You try not to hurry after him. Tailing someone is a fine art, making sure that they don't know they are tailed requires skill. Always stay far enough behind them that they don't get suspicious, but not too far that you lose them in a crowd. This one, the husband, he looks around, very paranoid, but he hasn't spotted you yet. He doesn't appear to be looking at people at all, in fact. You can't tell where he's looking sometimes or why.

Finally, he takes another glance at his watch and stops walking. He's in front of a cinema now. His wife said that he disliked going to the cinema -- something about being afraid of the dark -- but now he goes inside without a problem. You follow and buy a ticket for the next show. You follow him into the theater, down the steps, until he turns around unexpectedly and grabs your wrist. "Hey, pal," you yell, but his grip tightens.

"You have to remember," he says, "you have to remember or it won't matter. I went willingly. I knew it was going to happen, but I went anyway. We're all puppets, you see. We're windup people to them. You have to remember!"

"I don't know what you're on about," you say, trying to pull away from his hand.

"The Chiaroscuro Kings," he says. "They arranged all of this. It's like a play, you see, a film. They want to watch it happen over and over again, changing the details around sometimes. And nobody remembers. Except me! I saw them! I saw them because they wanted me to see them! They told me what will happen! The time of my death!" You pull away finally, but he grabs you by the shoulder. "Don't let them make you forget! The city shouldn't be like this! Don't let me die in black and white!"
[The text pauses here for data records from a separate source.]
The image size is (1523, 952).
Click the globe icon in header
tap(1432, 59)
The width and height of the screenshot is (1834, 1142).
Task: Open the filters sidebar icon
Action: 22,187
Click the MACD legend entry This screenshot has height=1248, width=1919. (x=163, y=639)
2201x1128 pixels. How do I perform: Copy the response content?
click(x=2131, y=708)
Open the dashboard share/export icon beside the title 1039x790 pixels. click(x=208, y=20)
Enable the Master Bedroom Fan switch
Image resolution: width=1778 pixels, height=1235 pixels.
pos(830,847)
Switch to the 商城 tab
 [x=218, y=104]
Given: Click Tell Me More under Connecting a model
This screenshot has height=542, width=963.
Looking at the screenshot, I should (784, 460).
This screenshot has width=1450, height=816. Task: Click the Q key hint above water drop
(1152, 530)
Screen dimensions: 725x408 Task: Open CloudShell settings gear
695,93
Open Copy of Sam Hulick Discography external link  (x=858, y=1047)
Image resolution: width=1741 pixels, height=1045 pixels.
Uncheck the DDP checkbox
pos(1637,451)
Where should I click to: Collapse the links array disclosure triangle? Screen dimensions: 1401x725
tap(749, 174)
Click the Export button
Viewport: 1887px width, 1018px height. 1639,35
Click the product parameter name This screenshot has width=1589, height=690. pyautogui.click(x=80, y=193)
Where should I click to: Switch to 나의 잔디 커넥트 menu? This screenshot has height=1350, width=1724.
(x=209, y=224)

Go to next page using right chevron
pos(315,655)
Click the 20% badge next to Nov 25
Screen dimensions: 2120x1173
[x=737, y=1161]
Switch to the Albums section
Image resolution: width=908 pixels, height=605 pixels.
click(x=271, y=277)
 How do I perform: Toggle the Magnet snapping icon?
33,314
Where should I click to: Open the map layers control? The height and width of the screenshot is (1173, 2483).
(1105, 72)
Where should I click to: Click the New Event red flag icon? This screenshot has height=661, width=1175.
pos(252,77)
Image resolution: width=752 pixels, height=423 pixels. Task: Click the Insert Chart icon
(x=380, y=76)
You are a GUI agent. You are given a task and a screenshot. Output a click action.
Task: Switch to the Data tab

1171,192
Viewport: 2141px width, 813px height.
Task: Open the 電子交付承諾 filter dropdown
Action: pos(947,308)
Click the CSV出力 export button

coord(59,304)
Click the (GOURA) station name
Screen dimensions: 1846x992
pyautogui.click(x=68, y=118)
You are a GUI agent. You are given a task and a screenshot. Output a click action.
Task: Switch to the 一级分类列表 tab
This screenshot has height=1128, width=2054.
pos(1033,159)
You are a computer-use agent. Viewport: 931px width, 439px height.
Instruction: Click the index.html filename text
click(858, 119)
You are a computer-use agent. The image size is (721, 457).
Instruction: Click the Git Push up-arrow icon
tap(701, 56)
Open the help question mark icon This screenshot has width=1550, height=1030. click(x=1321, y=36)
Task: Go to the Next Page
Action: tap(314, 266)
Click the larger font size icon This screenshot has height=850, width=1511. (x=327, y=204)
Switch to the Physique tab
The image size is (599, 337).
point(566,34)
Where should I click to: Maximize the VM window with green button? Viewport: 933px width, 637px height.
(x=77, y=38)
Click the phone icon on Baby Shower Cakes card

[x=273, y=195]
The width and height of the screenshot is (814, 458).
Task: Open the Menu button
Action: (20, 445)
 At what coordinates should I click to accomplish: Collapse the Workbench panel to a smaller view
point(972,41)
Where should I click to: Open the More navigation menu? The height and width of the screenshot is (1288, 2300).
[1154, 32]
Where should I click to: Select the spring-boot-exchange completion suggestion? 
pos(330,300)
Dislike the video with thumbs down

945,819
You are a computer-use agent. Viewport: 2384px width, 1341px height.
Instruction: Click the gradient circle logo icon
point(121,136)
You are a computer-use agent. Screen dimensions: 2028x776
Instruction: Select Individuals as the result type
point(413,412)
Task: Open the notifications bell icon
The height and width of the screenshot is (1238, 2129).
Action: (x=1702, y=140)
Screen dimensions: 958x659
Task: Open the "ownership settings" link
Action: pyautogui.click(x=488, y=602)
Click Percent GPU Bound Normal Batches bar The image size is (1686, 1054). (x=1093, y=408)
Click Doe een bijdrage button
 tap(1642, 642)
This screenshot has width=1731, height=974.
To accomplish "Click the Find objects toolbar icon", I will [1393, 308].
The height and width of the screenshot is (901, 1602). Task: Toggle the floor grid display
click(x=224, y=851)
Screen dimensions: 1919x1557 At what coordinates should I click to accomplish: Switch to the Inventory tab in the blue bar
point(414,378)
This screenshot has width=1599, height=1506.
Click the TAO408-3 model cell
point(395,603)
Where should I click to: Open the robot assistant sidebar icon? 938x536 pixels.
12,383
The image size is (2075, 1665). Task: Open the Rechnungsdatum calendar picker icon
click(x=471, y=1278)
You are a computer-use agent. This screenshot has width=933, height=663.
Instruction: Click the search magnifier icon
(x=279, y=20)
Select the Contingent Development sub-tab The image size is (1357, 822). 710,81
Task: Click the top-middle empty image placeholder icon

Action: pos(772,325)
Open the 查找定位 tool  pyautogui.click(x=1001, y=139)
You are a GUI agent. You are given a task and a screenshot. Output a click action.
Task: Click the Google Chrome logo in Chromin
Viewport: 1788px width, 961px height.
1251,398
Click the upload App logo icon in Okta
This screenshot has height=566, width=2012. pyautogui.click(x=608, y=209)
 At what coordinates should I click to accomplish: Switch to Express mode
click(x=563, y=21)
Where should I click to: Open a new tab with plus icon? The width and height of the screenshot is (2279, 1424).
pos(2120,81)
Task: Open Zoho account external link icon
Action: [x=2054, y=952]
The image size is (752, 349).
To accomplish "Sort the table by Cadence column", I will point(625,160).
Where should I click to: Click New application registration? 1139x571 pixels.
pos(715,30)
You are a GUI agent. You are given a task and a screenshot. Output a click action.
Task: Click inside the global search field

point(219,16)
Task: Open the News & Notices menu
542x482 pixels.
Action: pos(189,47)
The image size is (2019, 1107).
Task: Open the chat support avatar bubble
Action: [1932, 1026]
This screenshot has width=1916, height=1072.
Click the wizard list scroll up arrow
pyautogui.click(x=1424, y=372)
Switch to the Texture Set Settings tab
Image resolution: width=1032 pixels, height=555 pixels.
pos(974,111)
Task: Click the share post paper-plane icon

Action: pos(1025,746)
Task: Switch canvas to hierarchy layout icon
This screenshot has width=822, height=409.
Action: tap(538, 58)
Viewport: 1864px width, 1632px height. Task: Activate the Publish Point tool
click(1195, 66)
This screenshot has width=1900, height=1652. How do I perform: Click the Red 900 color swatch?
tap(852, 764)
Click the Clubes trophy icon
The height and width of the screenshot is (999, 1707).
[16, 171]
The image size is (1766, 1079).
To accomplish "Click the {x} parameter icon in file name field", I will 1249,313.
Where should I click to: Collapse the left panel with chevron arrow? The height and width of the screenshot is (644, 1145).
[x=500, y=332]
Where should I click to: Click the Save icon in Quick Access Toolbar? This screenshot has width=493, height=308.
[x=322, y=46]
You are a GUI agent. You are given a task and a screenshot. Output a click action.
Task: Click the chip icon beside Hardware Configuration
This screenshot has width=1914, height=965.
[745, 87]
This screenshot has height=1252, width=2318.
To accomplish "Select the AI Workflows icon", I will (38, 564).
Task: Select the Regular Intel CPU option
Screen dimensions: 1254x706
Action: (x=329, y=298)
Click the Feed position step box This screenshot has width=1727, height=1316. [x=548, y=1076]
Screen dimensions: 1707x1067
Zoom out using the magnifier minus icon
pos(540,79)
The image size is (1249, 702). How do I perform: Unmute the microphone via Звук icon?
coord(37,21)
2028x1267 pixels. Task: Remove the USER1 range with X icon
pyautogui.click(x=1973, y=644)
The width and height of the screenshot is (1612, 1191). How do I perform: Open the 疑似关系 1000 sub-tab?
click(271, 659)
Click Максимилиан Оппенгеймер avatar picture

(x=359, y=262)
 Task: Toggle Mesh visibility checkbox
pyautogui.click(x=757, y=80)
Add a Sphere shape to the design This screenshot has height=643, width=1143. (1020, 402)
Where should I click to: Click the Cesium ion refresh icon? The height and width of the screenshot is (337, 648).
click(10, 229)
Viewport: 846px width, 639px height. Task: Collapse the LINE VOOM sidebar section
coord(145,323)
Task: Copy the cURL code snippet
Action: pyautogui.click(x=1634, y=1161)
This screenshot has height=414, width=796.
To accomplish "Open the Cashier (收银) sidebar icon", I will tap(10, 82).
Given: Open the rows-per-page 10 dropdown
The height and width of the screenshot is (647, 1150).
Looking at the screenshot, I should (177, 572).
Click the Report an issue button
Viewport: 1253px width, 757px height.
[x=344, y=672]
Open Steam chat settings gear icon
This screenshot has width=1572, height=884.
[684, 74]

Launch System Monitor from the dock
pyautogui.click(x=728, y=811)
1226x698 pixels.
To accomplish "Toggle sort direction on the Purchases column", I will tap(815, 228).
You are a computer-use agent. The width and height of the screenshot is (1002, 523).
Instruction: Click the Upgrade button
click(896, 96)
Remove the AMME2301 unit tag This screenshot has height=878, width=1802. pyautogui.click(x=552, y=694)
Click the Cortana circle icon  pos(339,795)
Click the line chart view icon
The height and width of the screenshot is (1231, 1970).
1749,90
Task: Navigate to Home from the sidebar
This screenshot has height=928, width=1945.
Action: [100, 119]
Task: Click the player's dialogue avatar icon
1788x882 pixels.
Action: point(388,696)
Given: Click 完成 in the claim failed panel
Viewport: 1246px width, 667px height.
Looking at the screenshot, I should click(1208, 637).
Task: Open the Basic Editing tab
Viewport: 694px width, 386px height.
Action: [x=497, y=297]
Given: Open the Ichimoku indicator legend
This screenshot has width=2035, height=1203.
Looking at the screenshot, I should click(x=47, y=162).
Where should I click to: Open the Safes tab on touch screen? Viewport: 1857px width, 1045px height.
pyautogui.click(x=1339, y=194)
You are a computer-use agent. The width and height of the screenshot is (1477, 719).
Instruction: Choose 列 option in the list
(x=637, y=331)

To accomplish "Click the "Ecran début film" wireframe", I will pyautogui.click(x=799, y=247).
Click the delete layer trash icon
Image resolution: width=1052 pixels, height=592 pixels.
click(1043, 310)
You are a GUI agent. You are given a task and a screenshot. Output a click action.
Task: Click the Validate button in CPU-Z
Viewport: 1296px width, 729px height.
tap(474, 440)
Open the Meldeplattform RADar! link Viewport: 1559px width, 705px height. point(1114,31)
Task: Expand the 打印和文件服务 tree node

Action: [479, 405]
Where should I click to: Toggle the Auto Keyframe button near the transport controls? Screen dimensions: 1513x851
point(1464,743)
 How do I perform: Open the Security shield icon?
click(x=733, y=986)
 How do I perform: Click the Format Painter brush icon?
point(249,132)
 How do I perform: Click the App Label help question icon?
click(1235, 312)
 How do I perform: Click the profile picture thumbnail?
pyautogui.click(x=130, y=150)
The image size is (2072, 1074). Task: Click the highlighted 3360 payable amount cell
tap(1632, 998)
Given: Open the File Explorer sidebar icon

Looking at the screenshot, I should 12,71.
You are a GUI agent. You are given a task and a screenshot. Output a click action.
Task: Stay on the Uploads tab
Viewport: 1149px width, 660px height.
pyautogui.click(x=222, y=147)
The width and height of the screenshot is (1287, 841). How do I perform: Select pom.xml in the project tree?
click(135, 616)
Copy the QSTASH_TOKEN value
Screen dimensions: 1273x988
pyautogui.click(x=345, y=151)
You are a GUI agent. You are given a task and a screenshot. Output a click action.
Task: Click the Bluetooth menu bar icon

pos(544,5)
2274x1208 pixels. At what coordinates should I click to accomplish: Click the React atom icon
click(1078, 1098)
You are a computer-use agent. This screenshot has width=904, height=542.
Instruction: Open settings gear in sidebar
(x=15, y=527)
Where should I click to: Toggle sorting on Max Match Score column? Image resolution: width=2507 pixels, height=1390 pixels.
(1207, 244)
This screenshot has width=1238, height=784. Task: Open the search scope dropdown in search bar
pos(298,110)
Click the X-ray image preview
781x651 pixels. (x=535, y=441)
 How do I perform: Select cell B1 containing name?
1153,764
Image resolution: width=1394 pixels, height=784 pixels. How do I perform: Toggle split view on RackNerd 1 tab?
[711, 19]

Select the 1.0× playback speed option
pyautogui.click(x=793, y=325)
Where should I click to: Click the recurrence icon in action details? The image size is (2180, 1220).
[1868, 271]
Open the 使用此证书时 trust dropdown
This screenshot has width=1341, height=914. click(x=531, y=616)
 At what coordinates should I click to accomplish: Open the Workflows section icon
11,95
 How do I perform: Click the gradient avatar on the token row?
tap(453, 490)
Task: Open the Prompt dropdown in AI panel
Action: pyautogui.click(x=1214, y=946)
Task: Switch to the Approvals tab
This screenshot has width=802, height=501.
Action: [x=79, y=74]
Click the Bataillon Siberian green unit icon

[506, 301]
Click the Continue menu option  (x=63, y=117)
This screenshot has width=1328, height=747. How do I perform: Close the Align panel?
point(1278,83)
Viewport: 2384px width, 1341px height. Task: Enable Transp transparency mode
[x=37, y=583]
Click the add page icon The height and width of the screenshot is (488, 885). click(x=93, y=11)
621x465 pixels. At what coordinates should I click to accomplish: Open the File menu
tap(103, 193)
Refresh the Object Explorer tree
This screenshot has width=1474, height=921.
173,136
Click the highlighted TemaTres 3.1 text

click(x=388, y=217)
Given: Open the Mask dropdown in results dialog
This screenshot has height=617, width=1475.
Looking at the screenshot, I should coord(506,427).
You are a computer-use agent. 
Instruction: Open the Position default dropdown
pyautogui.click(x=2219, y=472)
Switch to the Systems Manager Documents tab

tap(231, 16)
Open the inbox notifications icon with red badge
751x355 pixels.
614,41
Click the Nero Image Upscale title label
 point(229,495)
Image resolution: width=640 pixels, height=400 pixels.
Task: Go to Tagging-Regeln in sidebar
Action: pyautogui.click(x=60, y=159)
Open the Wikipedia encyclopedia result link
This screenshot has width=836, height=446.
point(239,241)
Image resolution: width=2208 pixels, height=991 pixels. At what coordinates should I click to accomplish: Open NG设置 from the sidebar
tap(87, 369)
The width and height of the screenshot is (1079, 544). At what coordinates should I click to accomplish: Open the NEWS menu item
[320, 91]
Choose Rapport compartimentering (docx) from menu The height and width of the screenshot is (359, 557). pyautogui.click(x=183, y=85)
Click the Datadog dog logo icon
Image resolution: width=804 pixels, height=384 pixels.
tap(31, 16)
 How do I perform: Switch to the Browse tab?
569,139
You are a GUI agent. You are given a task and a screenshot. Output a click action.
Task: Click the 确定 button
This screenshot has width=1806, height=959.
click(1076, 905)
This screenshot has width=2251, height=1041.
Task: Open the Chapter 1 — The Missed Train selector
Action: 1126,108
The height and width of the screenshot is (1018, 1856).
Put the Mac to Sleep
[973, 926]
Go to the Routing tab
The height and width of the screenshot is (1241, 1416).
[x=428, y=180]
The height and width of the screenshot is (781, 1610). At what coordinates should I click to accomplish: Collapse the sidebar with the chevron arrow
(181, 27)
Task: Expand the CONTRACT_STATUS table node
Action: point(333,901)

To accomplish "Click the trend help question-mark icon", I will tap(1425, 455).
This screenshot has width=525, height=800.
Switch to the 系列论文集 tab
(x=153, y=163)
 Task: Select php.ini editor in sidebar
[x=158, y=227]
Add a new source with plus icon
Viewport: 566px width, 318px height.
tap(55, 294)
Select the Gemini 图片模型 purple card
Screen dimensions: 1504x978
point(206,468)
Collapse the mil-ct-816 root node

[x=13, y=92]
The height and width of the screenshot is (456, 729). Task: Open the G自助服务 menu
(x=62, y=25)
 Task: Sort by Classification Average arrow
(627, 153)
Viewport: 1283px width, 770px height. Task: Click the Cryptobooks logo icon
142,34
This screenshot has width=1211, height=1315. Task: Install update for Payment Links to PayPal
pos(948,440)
There was a crack and suddenly his head was twisted around. His legs bent at extreme angles, his arms twisted backwards.

And out of the corner of my eye, you see them. You see the Chiaroscuro Kings.

You need to remember. Don't forget this, you tell yourself. This is real.

But then they reach their smoky fingers into your head like needles and...

There is a knock on the door and a silhouette behind the glass, curves outlining the black letters of your name and the words "private detective." You had the sign installed...when was it? You don't remember. You don't remember when you moved in here.